== Document extract ==
Huerta’s numbers are as impressive as the bounty of its plots. Having seen more than my fair share of community gardening enterprises I would have to place this one at the very top of my qualitative and aesthetic ranking. But as I’ve said before, the most important word in community gardening is not gardening. And it is in the world of community building where Huerta definitely excels.

“This is my community,” Maria says to me in a loving, non-possessive way. “I hear from the gardeners all the time how the ‘garden makes us feel better,’ and that ‘I don’t feel depressed in the garden,’ and that ‘the garden is my family and my therapy.’” She goes on to relate one heart-wrenching tale of a woman who was leaving her abusive and heavy-drinking husband after 23 years, and who told her, “’I need change in my life, Maria. You can give me the power to change.’” Community organizer, gardening coach, and Mother Confessor are the skills Maria employs that nourish the garden far better than any fertilizer could.

As Huerta’s principal salesman, Arthur describes for me their unconventional marketing strategy, which consists of one part community engagement and what economists might loosely call the Robin Hood wealth redistribution model. “On Saturday morning the surrounding community can buy produce at the garden itself for $1 per pound; Pitzer College might buy the same produce at $2.50 per pound; and high-end restaurants may buy it for $4 per pound. I understood as well that there were one or two ‘elite buyers’ who were permitted to pay $8 per pound.

While this “pricing policy” might not fit the ideal of market-place transparency, everyone participating in this Ontario-based value chain seems happy with its values. From the family gardeners who donate their surplus to the “common marketing pool” to those at the top of the region’s food chain – including some very talented and progressive chefs – Huerta is creatively and collectively starting to generate a modest revenue stream.
===
== Dataset content ==
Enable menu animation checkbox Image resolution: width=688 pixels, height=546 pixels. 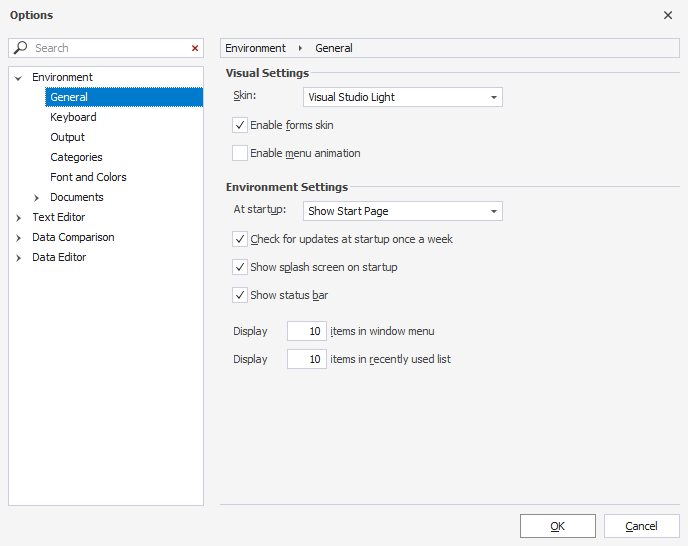[x=240, y=153]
===
Problem 1.
In the piece about the Huerta community garden, how much per pound might Pitzer College pay for produce?
Problem 2.
Carry the piece about the Huerta community garden forward from its final sentence.

Task result 1.
$2.50 per pound.

Task result 2.
But just because Maria and Arthur have strong community building and entrepreneurial instincts doesn’t mean they don’t also have to hunt for grant funding. The project’s start-up funds are diminishing, which have reduced Maria’s monthly stipend to only $1,100 for what amounts to a full-time job. Though the City of Ontario and Pitzer have been generous contributors – both in-kind and cash – Huerta del Valle recently submitted a grant application to USDA’s Community Food Projects grant program, which, if successful, would allow Huerta to fully set its sails. This might enable Maria to begin work on her vision of a “community garden every mile,” a beguiling concept that sites community gardens at one-mile intervals in a hub and spoke pattern radiating out from Huerta del Valle.

Feeling a bit over-fed by the loving attention of women who thought I wasn’t eating enough, I accept Arthur’s invitation of a guided garden tour. I’m escorted along 100 feet rows of purple basil and habaneros; kale whose productive life has extended across a southern California growing season from October of 2014 through this July; and long borders of stone-fruit trees, sunflowers, and melons. Competing herbal scents are everywhere; my eyes lavish attention on the ascending rows of horticultural perfection and the subtle shifting of green hues. But suddenly my Anglo ears are assaulted by a powerful blast of pulsating Latin music. Noting my startled look, Arthur assures me that everything is all right: “It’s six o’clock. That’s when Huerta’s Zumba class begins.”

Somewhere near the tomatoes, on an improvised workout platform of assembled wooden pallets, the hips, arms, and shoulders of a dozen women of all shapes and sizes are gyrating to an insistent, sensual beat. They are trying, with varying degrees of success, to follow the lead of their instructor, who’s urging her pupils on to ever greater exertions. I’m mesmerized by the motion and music, tempted to join in but ultimately restrained by a WASPish self-consciousness. Yet I’m suspended in the moment of what, by all accounts, is the essence of community, a place where love, health, physical activity, and an aching need to connect find union. Wouldn’t one of these every mile be the answer to most of life’s complications? While I contemplate an answer, I feel my hips start to sway; my taste buds relive the delights of a home-made, home-grown meal, and the California twilight fades to night.